Fuera de las cuentas gubernamentales en redes sociales, el sistema de salud salvadoreño sigue colapsado. En la entrevista radial mencionada, se indica que en la red de salud no hay insumos de protección para el personal en los hospitales, no se proporciona equipo de bioseguridad y el que se entrega es material reutilizado o que se espera que usen por más tiempo del recomendado. El personal de salud que se contagia y logra recuperarse puede quedar con secuelas o desarrollar otras enfermedades, además del desgaste de llevar la carga (o sobrecarga) de trabajo en estas condiciones. En lo psicológico, el personal de salud está quemado por las muertes constantes (de sus pacientes y colegas), la falta de descanso y el riesgo de contagio no solo de covid-19, sino de otras enfermedades, todo ello exacerbado por la precariedad laboral.

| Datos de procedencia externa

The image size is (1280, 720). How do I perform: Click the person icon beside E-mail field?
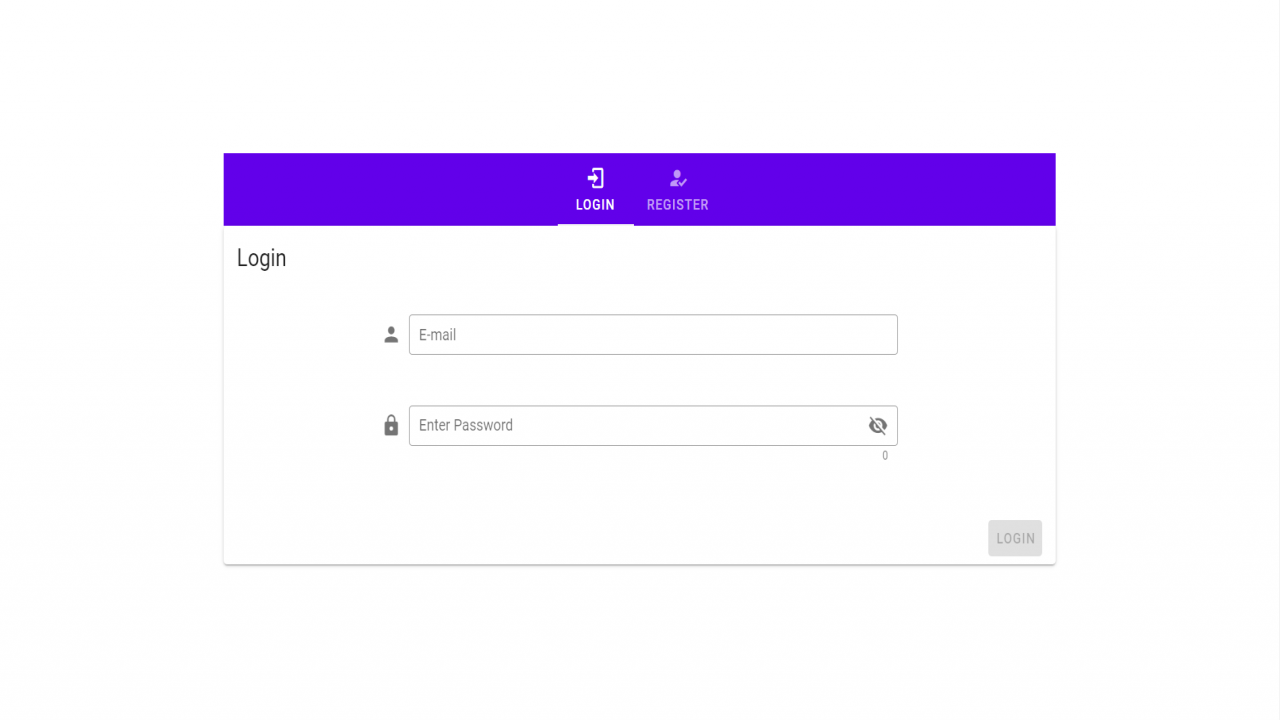[391, 335]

Al personal de salud se les llama héroes, pero no se les reconoce (ni en lo material ni en lo social) el trabajo realizado ni se reivindica la memoria de quienes perdieron la vida por cuidar a otros. Dar un reconocimiento que trascienda el cliché del heroísmo nos obliga a razonar sobre el manejo de la pandemia en el país. No necesitamos publirreportajes en The Lancet sobre el Hospital El Salvador, sino datos claros sobre contagios, fallecimientos, recuperados y seguimiento a estos últimos para saber en qué terreno estamos parados. No nos sirven estrategias para evitar los contagios con enfoque impreciso que permite culpar a quien convenga, sino una visión de cuidado comunitario. Es preocupante que el Gobierno defienda la prescripción y la automedicación con las rotundamente contraindicadas hidroxicloroquina e ivermectina para prevención y tratamiento de la covid-19, en lugar de brindar herramientas de bioprotección y de apoyo psicosocial para que el personal de salud haga su trabajo con la mayor seguridad posible ante los riesgos.

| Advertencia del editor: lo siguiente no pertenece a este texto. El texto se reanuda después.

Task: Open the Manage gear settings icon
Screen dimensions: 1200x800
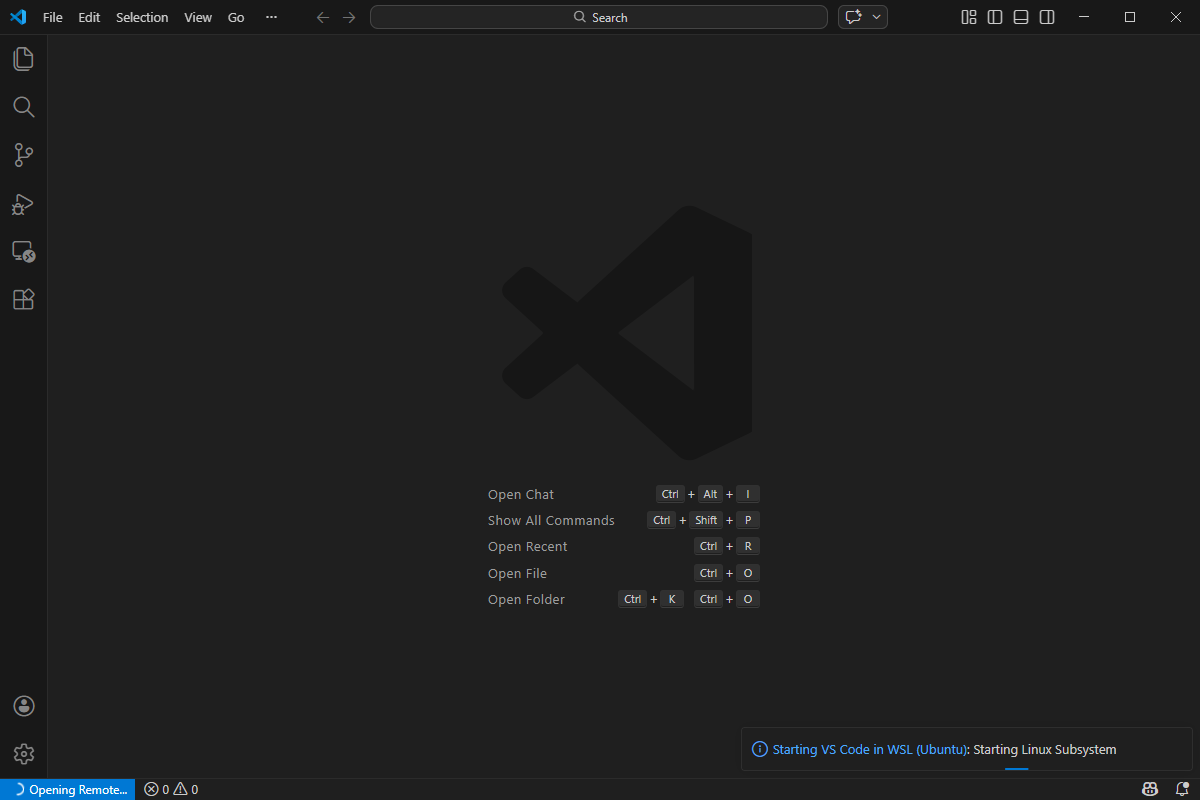Action: [24, 754]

Las consecuencias de la pandemia nos perseguirán por meses o años, y a mucha gente por el resto de su vida. Bajo esta perspectiva, es inhumano desestimar denuncias y críticas como si fueran una mera negatividad antojadiza. El oficialismo anuncia constantemente un nuevo proyecto esperanzador que finalmente se viene abajo con el paso del tiempo o con el peso del escrutinio. Aun así, el vicepresidente ha declarado que el descontento en El Salvador es una leyenda urbana; este negacionismo es un lujo que le saldrá caro al país. Hacerle frente al descontento, por el contrario, le resultará beneficioso. La salud mental, como se dice, está “fuera del individuo”, pues va de la mano con condiciones vitales como la seguridad alimentaria, laboral, personal, y el acceso a salud, educación y servicios básicos. En otras palabras, el bienestar va de la mano con las garantías de derechos humanos.

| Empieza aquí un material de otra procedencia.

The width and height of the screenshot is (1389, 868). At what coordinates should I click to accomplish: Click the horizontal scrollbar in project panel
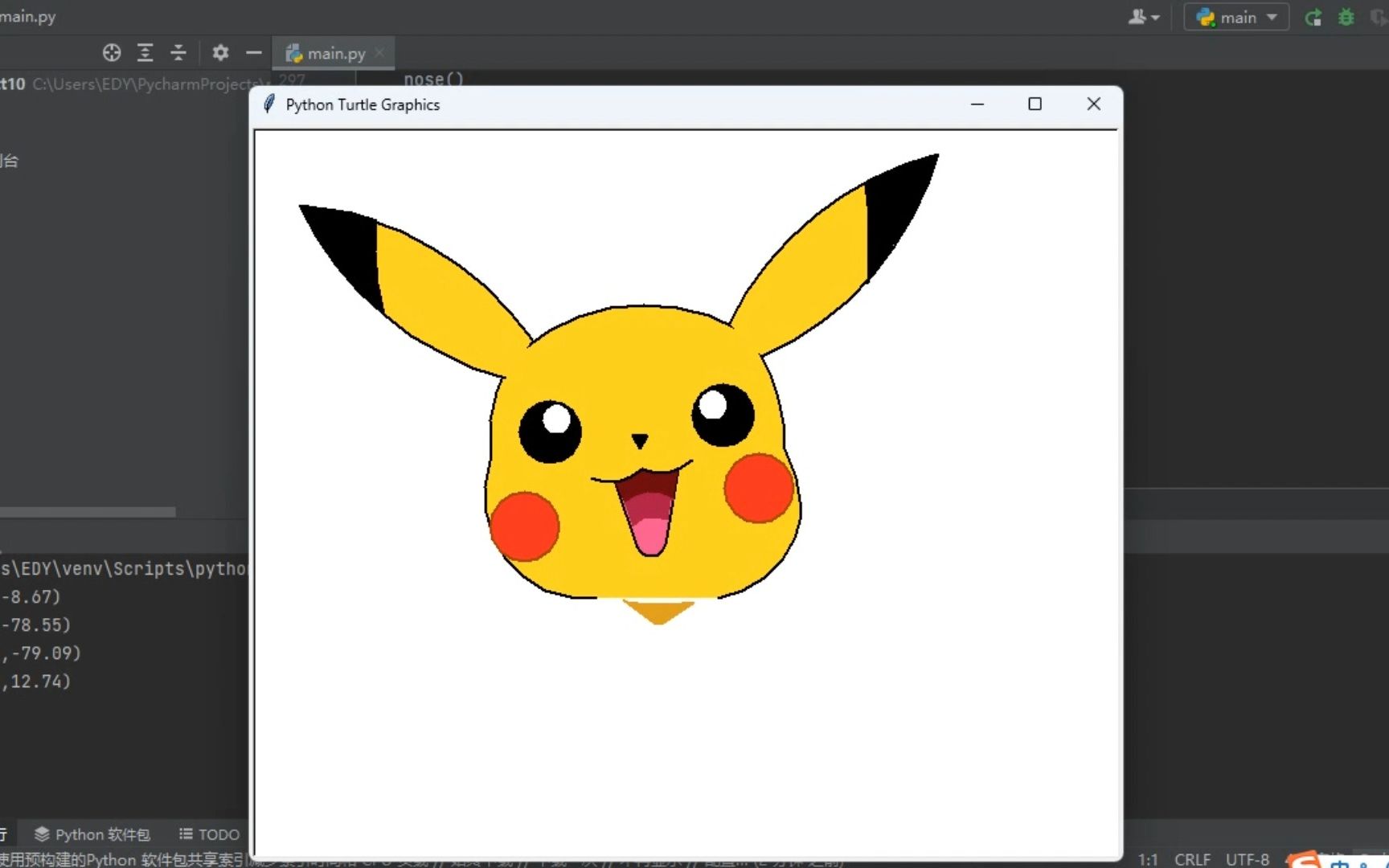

De cara a las secuelas físicas y psicosociales de la covid-19, el Gobierno de turno (y los que vendrán) enfrenta grandes retos para procurar la salud integral de la población durante y después de la pandemia. Podemos prever el aumento de la demanda en servicios de salud por problemas físicos, cognitivos y psiquiátricos. Podemos, también, prever el aumento de malestar psicológico: a partir de datos de diversos países, incluyendo El Salvador, se calcula que la prevalencia global de la ansiedad se ha triplicado por la pandemia, aumentando de 7.3 % a 25 %. A fin de cuentas, contagiarse de covid-19 no es un problema individual. Es prioridad canalizar recursos para dar seguimiento a los síntomas poscovid y atender a familiares de quienes han fallecido por el virus como punto de partida para promover la recuperación del país tras la pandemia.